*** Opening of Given information ***

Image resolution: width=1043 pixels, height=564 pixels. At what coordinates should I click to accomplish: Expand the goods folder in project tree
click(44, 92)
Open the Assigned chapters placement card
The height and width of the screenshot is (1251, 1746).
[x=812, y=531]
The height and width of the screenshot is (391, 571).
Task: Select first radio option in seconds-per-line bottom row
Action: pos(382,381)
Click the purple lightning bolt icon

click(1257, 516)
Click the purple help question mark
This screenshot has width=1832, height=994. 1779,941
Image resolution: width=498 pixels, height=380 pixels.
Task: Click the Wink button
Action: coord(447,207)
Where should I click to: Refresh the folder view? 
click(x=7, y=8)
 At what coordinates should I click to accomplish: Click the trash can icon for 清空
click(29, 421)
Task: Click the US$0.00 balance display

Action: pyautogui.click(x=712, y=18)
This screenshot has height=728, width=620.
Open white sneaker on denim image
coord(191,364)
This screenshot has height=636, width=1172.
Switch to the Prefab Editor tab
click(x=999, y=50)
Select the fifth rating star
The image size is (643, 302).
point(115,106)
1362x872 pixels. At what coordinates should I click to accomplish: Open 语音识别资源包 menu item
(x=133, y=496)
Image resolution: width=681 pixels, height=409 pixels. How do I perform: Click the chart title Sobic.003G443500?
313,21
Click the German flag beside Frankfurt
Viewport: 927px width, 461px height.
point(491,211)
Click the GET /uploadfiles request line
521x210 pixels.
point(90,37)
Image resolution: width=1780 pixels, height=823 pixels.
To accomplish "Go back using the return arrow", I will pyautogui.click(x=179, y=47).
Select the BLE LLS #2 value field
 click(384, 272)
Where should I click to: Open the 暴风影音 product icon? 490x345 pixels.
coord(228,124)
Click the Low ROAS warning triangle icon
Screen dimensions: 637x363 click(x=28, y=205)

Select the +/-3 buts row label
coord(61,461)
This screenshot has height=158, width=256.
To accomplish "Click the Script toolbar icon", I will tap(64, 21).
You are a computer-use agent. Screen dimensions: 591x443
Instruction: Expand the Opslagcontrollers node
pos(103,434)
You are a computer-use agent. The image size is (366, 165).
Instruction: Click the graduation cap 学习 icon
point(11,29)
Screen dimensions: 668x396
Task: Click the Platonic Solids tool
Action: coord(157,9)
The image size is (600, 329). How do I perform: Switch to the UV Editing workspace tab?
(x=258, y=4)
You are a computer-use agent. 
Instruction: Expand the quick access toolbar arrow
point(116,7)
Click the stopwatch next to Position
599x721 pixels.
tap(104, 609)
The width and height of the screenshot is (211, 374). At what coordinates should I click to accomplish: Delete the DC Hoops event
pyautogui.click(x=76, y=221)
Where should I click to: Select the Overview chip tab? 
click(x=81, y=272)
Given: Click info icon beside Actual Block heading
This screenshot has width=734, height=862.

*** Close of Given information ***

Pull every line containing "will" out of the entries.

Solution to the problem:
To accomplish "Go back using the return arrow", I will pyautogui.click(x=179, y=47).
To accomplish "Click the Script toolbar icon", I will tap(64, 21).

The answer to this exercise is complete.